Years back there was a line in The Saturday Review of Literature that famously declared, “No one has ever stopped reading in the middle of one of Jim Cain’s books.” Well, we almost stopped reading Cain's newly published posthumous novel The Cocktail Waitress. The protagonist, divorcée Joan Medford, is forced to get a job as a bar server after her husband dies in an auto accident. As the cover art by Michael Koelsch depicts, the job requires her to show a lot of skin. She hates it, but soon learns it provides opportunities with the various regulars. The main thrust of the novel involves a basically good woman deciding to use any means at her disposal to wrest her child back from a predatory relative. To the old man she wants to marry for money (and to impress child custody authorities) she's a femme fatale. To the cop who knows she's fighting to win back her child she's a brave mother. To the young man who's spurned in favor of the rich man she's psychological torture.
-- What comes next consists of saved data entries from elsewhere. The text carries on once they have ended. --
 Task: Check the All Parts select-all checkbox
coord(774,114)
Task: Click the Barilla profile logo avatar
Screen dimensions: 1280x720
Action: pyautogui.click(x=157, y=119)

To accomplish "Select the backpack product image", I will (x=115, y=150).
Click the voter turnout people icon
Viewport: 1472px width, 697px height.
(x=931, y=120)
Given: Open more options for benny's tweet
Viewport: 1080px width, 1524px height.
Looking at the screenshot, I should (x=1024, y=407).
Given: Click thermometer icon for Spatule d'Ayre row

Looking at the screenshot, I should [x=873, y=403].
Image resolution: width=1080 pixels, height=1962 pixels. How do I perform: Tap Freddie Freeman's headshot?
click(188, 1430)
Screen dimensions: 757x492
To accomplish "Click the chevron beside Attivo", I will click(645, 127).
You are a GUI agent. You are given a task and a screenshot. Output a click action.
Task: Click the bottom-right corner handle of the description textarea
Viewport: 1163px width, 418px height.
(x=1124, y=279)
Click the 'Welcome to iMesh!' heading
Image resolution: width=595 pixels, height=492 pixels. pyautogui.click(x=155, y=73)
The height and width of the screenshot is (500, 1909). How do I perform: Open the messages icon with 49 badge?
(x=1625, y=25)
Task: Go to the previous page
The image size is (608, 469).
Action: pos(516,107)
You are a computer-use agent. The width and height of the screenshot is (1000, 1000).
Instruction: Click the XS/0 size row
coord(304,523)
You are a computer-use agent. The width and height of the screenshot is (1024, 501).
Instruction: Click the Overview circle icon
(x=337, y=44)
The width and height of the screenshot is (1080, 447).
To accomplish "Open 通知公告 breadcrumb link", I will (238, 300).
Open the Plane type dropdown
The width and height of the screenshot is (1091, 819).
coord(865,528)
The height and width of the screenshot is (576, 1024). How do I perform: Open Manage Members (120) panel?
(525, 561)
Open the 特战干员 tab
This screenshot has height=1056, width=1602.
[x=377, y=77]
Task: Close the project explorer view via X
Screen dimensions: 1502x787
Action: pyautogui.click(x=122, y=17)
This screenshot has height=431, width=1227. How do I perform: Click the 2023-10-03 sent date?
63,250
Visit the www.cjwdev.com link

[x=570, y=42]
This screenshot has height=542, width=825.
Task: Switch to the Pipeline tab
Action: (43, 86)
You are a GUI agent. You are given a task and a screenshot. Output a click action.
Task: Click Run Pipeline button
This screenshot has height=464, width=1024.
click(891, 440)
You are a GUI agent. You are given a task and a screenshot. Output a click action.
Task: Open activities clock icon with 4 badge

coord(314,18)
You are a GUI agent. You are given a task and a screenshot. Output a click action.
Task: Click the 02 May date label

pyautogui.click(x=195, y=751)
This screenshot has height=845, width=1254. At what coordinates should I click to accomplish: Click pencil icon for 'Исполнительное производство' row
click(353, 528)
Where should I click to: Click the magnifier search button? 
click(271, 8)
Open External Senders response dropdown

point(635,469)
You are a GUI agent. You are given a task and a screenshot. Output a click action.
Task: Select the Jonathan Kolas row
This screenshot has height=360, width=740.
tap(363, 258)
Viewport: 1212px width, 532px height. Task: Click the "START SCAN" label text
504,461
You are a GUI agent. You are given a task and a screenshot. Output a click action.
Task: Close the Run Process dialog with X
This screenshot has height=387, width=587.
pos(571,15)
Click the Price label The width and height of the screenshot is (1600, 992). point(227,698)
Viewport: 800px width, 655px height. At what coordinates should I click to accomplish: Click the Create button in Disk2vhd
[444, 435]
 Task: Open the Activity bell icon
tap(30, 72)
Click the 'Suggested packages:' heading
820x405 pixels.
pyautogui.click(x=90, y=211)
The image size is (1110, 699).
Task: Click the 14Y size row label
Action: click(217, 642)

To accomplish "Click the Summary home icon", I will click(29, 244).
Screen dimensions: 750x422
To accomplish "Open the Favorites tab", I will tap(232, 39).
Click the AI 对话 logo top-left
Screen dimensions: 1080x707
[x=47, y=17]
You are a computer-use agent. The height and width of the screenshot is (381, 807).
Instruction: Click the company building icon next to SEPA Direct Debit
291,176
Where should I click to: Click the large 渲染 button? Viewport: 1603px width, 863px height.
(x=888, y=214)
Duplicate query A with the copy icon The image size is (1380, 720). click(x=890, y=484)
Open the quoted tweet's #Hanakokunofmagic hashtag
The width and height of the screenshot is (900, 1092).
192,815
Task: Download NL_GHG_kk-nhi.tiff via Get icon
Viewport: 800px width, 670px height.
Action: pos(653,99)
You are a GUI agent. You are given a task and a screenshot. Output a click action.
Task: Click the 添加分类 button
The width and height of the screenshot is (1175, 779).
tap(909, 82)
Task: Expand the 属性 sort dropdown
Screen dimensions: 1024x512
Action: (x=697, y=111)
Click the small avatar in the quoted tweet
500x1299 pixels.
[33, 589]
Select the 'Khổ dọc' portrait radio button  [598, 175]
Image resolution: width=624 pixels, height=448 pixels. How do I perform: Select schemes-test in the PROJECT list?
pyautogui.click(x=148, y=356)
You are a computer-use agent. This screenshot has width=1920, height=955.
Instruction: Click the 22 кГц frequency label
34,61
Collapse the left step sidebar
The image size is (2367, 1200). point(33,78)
Her multifaceted nature is interesting, but would work better if Cain spent less time inside her head. But that's where he lives for the entirety of the book, mansplaining his way in circles. You'd know the character was written by a man even if the book were anonymous. We don't claim to know how women think, but we know they don't think like this. Cain wrote many drafts of The Cocktail Waitress—which may be an indication he knew he was in over his head. But for all the issues with the book, we think it's a win—narrowly. And the ending, with its twist that may be lost on readers unless they remember Thalidomide, is Cain at his nasty best. Posthumous novels are rarely great, and authors with long careers are rarely as good at the end as at the beginning or middle. The Cocktail Waitress is both posthumous Cain and late Cain, so we can say without too much fear of contradiction that he's done much better. But Cain fans, we expect, will love this one anyway.